Benjamin Tran developed a Flight Controller Hardware-in-the-Loop (HITL) Simulation Interface for the UWARG/common repository, enabling realistic hardware-in-the-loop testing with position and camera emulation. He approached the problem by integrating simulation capabilities using Python and DroneKit, focusing on embedded systems and flight control protocols such as MAVLink. To ensure reliability, Benjamin implemented comprehensive unit tests and updated dependencies, supporting robust simulation-based development and improving build stability. His work addressed the challenge of validating flight software against realistic hardware behavior, reducing integration risk and accelerating the development cycle. The project demonstrated depth in simulation, embedded systems, and automated testing practices.

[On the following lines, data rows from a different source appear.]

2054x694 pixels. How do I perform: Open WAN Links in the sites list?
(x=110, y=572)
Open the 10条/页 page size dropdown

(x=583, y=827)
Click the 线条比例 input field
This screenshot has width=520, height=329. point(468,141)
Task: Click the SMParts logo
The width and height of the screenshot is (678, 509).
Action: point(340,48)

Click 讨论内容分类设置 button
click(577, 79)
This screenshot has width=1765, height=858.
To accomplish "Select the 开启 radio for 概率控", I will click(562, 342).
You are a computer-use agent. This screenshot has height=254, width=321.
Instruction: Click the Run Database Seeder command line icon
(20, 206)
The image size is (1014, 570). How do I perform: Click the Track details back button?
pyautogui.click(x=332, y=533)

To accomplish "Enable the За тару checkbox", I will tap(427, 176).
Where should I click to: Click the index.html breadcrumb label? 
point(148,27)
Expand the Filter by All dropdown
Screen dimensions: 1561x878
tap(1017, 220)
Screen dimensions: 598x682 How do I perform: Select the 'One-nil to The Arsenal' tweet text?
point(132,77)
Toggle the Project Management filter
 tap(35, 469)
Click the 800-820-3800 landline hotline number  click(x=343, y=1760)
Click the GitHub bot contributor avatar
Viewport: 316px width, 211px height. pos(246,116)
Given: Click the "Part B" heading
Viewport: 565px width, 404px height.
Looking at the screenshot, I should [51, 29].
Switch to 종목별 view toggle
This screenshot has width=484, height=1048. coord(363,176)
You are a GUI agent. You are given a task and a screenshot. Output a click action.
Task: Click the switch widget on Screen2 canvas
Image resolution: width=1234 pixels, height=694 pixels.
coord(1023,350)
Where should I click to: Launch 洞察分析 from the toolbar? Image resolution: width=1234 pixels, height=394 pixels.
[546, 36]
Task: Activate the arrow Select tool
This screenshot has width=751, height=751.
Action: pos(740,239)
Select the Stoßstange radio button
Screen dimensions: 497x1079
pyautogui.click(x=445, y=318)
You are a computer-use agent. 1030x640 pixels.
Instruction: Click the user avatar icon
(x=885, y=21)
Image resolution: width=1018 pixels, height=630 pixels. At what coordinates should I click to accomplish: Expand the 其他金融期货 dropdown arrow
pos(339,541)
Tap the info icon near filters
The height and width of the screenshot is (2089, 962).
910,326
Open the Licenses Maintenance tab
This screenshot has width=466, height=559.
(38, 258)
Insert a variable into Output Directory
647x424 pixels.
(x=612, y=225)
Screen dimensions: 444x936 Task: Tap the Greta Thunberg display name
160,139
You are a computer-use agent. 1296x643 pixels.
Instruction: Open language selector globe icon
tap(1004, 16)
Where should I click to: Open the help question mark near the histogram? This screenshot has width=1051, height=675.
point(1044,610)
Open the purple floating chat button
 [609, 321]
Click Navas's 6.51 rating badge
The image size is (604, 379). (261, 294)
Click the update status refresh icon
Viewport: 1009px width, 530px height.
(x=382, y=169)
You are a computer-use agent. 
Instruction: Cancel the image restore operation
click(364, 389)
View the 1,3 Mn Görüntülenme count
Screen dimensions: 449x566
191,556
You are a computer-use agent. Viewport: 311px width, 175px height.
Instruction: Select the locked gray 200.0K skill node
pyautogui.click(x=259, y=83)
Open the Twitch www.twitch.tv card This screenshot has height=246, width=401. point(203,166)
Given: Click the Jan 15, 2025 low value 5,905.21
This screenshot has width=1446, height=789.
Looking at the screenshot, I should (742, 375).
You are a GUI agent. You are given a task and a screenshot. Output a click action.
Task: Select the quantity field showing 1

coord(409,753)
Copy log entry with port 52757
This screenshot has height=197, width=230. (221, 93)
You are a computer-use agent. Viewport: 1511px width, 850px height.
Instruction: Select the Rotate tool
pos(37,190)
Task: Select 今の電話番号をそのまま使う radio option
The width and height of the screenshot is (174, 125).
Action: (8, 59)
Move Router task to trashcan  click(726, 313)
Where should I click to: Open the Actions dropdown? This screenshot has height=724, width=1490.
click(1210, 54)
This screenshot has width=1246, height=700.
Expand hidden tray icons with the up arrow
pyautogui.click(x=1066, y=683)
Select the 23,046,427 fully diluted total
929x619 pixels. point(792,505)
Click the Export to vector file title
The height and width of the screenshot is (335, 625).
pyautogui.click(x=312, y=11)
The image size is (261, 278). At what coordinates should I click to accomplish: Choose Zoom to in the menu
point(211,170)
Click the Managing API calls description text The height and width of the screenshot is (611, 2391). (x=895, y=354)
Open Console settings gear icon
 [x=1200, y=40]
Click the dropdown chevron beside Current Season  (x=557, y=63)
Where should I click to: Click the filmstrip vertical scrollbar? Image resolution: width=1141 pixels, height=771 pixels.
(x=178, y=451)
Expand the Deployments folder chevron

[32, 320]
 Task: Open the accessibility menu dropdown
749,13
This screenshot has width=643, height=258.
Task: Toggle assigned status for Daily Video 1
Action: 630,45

In July 2025, delivered a Flight Controller HITL Simulation Interface for UWARG/common, enabling hardware-in-the-loop testing with position and camera emulation, plus unit tests and dependency updates to support robust simulation-based development. This work reduces integration risk and accelerates validation of flight software against realistic hardware behavior.
In July 2025, delivered a Flight Controller HITL Simulation Interface for UWARG/common, enabling hardware-in-the-loop testing with position and camera emulation, plus unit tests and dependency updates to support robust simulation-based development. This work reduces integration risk and accelerates validation of flight software against realistic hardware behavior.